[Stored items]
-------

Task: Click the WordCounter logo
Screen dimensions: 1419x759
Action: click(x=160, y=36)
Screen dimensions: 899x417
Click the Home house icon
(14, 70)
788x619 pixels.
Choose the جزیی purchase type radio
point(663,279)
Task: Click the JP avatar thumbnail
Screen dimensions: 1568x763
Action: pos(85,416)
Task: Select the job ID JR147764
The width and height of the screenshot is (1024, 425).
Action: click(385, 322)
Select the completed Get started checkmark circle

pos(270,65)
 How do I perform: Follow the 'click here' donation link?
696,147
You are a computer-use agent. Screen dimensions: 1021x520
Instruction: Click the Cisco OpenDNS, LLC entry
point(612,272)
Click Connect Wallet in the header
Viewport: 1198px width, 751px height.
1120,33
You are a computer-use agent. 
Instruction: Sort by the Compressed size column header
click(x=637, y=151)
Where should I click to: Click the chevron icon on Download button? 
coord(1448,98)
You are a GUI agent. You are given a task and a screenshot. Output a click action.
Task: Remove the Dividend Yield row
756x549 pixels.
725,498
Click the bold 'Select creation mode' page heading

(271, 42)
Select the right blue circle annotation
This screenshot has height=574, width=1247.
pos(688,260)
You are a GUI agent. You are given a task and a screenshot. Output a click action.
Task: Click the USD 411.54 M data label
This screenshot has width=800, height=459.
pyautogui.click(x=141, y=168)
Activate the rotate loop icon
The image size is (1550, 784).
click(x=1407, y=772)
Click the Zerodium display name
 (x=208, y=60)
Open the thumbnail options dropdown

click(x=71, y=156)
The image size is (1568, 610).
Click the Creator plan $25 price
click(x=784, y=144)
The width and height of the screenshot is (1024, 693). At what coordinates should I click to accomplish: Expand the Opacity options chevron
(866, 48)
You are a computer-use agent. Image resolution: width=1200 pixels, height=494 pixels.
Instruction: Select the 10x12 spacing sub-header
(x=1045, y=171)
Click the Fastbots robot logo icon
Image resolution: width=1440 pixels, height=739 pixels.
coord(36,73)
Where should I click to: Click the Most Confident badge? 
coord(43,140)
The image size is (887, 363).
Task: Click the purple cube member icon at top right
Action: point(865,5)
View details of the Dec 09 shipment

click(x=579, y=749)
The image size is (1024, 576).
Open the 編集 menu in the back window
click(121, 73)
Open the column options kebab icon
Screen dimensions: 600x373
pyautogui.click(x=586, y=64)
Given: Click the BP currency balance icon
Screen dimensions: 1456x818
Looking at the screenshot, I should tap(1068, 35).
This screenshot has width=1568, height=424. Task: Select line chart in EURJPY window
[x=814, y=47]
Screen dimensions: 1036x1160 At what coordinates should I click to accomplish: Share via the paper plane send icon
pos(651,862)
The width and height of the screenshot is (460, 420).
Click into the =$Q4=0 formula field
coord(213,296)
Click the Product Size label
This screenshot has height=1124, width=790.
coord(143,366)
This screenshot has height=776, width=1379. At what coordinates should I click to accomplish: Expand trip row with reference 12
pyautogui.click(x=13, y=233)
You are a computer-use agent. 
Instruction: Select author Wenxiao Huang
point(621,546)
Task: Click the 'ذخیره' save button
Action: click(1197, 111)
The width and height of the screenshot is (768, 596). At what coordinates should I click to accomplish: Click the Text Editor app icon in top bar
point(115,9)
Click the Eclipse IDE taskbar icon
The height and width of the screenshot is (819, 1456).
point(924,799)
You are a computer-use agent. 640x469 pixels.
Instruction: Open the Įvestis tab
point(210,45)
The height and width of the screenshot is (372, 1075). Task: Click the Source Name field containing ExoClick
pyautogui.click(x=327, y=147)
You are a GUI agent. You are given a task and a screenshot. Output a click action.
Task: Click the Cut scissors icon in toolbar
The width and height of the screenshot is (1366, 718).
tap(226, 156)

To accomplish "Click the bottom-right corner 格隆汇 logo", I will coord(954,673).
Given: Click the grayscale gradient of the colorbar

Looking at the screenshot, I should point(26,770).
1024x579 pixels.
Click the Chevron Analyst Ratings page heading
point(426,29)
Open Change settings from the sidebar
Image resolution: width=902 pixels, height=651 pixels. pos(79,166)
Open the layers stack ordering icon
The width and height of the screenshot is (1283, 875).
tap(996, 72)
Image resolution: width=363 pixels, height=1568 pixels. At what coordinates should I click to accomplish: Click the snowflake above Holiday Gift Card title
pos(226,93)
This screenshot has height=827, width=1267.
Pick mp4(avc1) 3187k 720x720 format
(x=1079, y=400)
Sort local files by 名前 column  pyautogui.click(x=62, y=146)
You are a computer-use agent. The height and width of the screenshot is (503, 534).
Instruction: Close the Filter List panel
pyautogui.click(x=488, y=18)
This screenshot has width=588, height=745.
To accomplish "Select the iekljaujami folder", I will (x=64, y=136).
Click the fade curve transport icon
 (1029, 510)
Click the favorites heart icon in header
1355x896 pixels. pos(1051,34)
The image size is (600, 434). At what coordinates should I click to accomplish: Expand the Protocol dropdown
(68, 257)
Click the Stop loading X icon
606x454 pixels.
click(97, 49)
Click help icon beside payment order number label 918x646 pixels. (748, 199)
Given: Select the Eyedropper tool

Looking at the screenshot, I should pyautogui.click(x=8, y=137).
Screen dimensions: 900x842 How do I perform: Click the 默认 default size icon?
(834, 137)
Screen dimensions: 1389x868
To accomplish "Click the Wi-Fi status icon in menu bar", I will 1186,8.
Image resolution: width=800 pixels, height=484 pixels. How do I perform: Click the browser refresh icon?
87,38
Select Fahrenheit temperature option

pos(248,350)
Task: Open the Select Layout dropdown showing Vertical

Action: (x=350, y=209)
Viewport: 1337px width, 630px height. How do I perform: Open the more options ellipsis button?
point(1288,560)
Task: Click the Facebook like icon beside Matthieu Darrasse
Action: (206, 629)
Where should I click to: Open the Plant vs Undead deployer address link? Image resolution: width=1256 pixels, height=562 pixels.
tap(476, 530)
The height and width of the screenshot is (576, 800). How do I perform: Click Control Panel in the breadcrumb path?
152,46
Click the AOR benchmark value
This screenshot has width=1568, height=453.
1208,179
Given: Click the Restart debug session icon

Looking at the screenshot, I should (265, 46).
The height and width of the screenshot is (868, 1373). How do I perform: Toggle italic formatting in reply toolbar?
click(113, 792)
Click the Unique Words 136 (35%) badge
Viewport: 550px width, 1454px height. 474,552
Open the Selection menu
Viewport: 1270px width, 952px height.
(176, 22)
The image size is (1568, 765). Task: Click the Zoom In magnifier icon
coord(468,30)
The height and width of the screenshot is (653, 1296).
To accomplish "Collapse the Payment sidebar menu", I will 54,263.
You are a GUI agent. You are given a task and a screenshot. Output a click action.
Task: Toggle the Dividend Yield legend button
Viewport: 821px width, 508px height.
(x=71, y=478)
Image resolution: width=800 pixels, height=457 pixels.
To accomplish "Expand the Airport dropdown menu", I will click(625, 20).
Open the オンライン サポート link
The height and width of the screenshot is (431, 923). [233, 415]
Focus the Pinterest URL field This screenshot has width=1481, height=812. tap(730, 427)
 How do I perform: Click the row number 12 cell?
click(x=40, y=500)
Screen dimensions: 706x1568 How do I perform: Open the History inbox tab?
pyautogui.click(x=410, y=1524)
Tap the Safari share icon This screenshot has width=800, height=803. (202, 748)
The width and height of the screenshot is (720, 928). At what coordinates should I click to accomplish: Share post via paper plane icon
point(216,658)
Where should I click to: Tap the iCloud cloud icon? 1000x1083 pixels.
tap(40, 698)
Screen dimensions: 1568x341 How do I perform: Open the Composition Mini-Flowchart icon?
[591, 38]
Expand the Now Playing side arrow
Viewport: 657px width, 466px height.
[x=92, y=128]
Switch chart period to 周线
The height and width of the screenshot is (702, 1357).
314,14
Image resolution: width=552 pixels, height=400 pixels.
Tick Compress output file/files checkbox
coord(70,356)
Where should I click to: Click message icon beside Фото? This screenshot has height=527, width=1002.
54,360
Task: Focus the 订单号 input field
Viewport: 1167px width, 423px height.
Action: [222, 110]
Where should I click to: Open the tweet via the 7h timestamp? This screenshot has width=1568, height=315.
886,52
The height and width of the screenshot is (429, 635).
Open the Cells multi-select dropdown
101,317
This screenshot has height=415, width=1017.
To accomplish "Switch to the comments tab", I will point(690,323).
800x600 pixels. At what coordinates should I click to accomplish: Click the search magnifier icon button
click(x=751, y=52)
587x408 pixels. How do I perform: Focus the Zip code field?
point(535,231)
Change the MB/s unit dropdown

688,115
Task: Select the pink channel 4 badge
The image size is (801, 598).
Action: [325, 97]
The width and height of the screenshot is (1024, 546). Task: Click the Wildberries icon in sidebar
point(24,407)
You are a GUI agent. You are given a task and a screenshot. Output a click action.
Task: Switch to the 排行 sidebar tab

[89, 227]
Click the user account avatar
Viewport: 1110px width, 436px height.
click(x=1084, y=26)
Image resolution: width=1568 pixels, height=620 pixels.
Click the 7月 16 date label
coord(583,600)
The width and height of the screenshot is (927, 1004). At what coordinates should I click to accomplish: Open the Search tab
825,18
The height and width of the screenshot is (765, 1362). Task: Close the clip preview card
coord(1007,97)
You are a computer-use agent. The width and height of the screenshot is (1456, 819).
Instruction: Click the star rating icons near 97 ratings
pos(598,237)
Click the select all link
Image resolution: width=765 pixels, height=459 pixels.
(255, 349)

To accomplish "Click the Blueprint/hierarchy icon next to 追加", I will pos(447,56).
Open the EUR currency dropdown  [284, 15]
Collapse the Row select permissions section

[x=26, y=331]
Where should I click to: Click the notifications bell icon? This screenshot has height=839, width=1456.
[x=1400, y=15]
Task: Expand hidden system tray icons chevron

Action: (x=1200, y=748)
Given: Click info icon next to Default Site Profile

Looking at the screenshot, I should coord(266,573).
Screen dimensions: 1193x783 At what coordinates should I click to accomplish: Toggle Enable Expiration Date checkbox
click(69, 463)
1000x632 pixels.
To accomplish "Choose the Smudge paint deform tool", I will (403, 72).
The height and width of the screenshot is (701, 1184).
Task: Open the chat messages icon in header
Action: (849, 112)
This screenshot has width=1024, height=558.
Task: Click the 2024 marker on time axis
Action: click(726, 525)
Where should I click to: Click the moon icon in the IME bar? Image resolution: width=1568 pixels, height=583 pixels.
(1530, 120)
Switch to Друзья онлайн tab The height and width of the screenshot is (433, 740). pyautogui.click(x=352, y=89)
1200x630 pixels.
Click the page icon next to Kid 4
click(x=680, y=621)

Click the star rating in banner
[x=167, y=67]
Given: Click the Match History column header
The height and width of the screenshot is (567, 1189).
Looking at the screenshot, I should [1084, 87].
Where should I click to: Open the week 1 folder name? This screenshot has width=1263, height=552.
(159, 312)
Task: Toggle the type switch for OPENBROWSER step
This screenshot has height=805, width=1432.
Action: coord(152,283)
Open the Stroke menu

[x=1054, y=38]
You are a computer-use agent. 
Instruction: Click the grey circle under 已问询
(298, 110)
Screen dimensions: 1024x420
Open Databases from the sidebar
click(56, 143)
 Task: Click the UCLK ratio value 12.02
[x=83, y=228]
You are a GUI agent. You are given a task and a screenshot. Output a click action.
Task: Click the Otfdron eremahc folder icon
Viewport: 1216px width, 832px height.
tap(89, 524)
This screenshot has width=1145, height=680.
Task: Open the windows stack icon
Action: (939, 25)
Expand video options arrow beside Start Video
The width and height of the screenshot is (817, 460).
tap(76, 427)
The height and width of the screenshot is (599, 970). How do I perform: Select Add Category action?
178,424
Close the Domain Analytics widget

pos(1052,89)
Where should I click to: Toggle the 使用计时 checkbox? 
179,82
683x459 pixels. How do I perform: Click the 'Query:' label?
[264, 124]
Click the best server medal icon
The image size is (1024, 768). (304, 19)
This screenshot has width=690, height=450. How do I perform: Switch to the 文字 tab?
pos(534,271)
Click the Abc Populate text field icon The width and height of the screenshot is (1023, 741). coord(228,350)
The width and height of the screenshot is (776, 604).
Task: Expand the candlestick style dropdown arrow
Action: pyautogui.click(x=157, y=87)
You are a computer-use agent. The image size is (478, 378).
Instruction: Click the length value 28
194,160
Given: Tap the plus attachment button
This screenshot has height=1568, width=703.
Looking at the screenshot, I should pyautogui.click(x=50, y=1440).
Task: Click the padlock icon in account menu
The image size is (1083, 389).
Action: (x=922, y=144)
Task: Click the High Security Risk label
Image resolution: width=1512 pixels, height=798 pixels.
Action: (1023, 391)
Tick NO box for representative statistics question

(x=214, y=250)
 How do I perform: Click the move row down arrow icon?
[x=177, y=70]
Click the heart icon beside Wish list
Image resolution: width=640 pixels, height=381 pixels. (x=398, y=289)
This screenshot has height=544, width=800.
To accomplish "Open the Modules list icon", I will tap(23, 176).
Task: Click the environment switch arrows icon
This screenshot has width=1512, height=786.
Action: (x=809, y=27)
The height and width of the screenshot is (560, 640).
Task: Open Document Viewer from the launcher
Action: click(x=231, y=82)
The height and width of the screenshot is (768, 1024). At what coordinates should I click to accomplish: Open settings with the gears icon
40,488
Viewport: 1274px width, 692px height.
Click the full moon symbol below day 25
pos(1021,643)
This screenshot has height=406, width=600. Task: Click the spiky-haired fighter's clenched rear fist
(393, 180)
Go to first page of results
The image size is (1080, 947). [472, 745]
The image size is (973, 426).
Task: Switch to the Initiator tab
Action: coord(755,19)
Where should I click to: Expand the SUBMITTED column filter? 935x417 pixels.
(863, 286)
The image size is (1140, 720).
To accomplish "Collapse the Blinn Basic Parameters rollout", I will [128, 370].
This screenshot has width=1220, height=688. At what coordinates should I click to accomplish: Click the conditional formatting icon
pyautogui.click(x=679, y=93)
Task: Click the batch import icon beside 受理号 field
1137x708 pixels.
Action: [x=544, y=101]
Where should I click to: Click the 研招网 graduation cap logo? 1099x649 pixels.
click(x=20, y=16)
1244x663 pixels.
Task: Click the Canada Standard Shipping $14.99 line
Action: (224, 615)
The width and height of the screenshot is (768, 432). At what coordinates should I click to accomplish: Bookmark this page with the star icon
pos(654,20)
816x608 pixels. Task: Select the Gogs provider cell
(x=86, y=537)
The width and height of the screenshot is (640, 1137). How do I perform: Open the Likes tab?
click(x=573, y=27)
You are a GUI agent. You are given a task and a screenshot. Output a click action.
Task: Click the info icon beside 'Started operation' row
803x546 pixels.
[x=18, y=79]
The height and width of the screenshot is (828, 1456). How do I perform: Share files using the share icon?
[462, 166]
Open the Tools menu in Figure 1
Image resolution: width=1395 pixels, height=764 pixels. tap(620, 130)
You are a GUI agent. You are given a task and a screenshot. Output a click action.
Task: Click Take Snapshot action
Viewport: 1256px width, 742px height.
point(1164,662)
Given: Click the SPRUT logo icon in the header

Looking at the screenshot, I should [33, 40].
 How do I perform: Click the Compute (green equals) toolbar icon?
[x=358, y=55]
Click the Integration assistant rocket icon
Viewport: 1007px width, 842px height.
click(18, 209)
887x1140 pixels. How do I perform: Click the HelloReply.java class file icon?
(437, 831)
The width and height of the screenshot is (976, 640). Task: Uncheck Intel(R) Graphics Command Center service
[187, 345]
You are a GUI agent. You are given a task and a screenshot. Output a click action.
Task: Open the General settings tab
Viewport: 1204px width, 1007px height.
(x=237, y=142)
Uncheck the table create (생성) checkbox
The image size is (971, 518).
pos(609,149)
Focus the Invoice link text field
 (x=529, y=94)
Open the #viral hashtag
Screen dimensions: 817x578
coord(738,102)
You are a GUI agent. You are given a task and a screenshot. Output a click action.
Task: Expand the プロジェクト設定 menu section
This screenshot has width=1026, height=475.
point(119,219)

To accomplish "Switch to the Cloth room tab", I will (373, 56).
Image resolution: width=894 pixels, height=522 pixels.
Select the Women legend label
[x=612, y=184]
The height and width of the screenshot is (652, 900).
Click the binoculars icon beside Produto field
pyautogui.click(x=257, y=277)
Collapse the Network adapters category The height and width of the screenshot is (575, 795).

-------

■ WHAT THE TASK REQUIRES:
Copy each line in the data that holds the word "Yield".

■ EXERCISE RESULT:
Task: Remove the Dividend Yield row
Task: Toggle the Dividend Yield legend button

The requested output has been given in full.